C'est grâce au legs de l'avocat Jean-Louis Apffel que la Ville de Strasbourg put véritablement asseoir son orchestre, il y a tout juste cent cinquante ans, après la tentative échouée de création d'une Société Philharmonique en 1832. Son premier chef, et pour quinze ans, serait le Belge Joseph Hasselmans. Pour célébrer l'anniversaire d'une institution qui prit une place prépondérante dans l'activité de la ville, par le concert, bien sûr, mais aussi par cette particularité qui fait des chefs de pupitres les professeurs du Conservatoire, les éditionsLa Nuée Bleue publient un fort beau livre qui, outre de présenter un historique détaillé et passionnant de l'Orchestre Philharmonique de Strasbourg, subissant la tourmente que connut l'Alsace à partir de 1870 jusqu'aux jours plus cléments d'après 1945, recueille des propos d'instrumentistes, de chefs, de compositeurs et de mélomanes.

Le critique musical Hervé Lévy, collaborateur de Polystyrène et de Repères, est ici l'auteur d'autant de portraits croisés que met en scène la photographie de Pascal Bastien, bien connu des lecteurs de Libération, L'Express, La Croix ou Le Monde. Cette iconographie judicieuse autant qu'artistique est le résultat de dix mois durant lesquels Pascal Bastien a côtoyé l'orchestre, suivant les concerts d'abonnement mais aussi les concours d'entrée et les tournées. Rencontré en avril dernier, il nous confiait :

« J'ai découvert le monde de l'orchestre, un domaine que je ne connaissais pas, et dont il n'est pas toujours facile de saisir les règles. On doit respecter le fait qu'un tel sujet impose naturellement certains clichés attendus, ce qui n'exclue pas qu'on puisse également surprendre par le traitement qu'on en fait. Poursuivant un travail personnel, j'ai tenté de m'interroger sur la manière dont ses acteurs vivaient notre société. De là est venu le choix du format paysage, répondant à l'idée d'un dialogue au sein de l'image, comme au cinéma. L'approche des musiciens d'un orchestre est plus délicate que je m'y attendais. Aussi discret que j'ai pu me faire – limiter les manipulations (deux objectifs, une boîte assez petite), exclure le flash, etc. –, ma présence fut souvent vécue comme une intrusion. C'est comme dans la vie : on s'apprivoise… »
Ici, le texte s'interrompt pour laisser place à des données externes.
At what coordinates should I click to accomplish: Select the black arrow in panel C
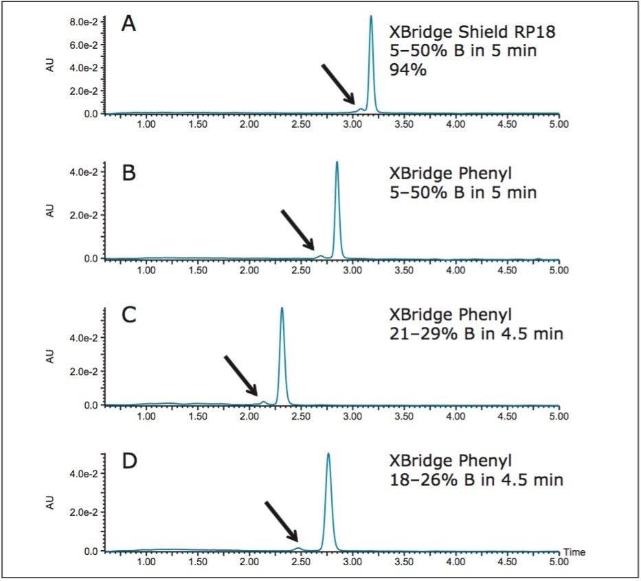tap(240, 376)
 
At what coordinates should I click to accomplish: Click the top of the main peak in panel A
tap(371, 16)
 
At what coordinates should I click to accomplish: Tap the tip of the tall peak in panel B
tap(337, 163)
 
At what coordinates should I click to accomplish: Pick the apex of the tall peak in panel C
tap(282, 308)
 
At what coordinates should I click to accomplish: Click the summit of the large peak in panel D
tap(328, 454)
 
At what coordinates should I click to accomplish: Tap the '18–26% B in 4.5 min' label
tap(476, 479)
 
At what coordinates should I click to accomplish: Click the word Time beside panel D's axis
tap(574, 551)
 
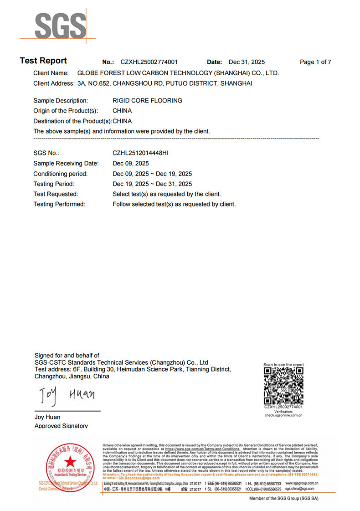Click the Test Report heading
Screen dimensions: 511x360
tap(43, 61)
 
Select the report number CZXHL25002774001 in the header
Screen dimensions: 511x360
tap(149, 62)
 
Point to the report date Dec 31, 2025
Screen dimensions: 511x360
tap(247, 62)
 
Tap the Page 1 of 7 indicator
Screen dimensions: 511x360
tap(315, 62)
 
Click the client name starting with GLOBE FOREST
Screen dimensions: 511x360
tap(178, 73)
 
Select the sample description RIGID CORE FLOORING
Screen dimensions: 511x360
tap(147, 100)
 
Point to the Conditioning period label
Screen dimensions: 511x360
tap(60, 174)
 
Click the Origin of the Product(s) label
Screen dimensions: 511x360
tap(66, 111)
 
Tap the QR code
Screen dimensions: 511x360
tap(283, 385)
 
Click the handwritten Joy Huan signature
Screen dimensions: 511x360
tap(67, 395)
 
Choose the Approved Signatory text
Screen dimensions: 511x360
tap(61, 426)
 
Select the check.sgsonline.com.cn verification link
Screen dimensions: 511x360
tap(283, 415)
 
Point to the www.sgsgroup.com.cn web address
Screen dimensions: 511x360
tap(302, 483)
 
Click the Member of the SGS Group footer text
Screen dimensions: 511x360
tap(283, 499)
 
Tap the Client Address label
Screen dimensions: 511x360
tap(54, 83)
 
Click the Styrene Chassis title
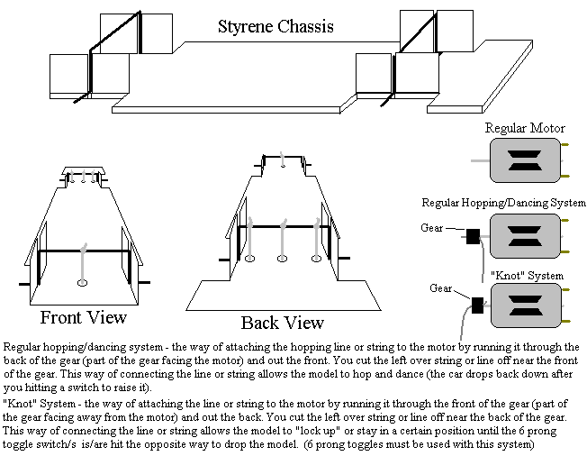275,26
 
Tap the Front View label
84,317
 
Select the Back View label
282,323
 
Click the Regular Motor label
523,129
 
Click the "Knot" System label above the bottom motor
527,275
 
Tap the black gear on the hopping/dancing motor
472,236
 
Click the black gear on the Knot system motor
478,304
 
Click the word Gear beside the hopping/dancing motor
432,228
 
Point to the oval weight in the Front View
82,283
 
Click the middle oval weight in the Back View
282,259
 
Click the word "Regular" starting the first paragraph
24,347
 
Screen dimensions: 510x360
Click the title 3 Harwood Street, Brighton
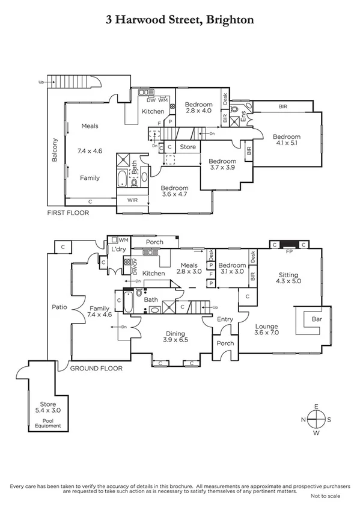(180, 20)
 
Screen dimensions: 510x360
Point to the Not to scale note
(325, 496)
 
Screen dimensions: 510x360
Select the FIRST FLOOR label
(68, 213)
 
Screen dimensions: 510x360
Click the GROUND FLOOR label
(96, 368)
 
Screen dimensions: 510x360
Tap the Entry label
(225, 319)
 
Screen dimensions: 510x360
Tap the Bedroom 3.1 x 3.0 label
(231, 268)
Touchant la choséité même de la naissance des timbres, il offre également quelques portraits d'instruments auxquels il sut donner une vie étonnante, comme un déconcertant basson le souligne, par exemple. À l'aube d'une ère nouvelle, puisque Marc Albrecht – dont nous avions salué la conduite du Fliegende Holländer à la Deutsche Oper [lire notre critique du 7 juin 2003] – honorera ses fonctions de directeur musical de l'OPS dès la rentrée 2006, Un orchestre dans sa ville se fait, à sa manière, l'écho d'une effervescence parfois impatiente autour du sujet, instrument qui accompagne, avec un incontestable talent, la vie d'une région peut-être plus musicienne, en tout cas mélomane, que bien d'autres.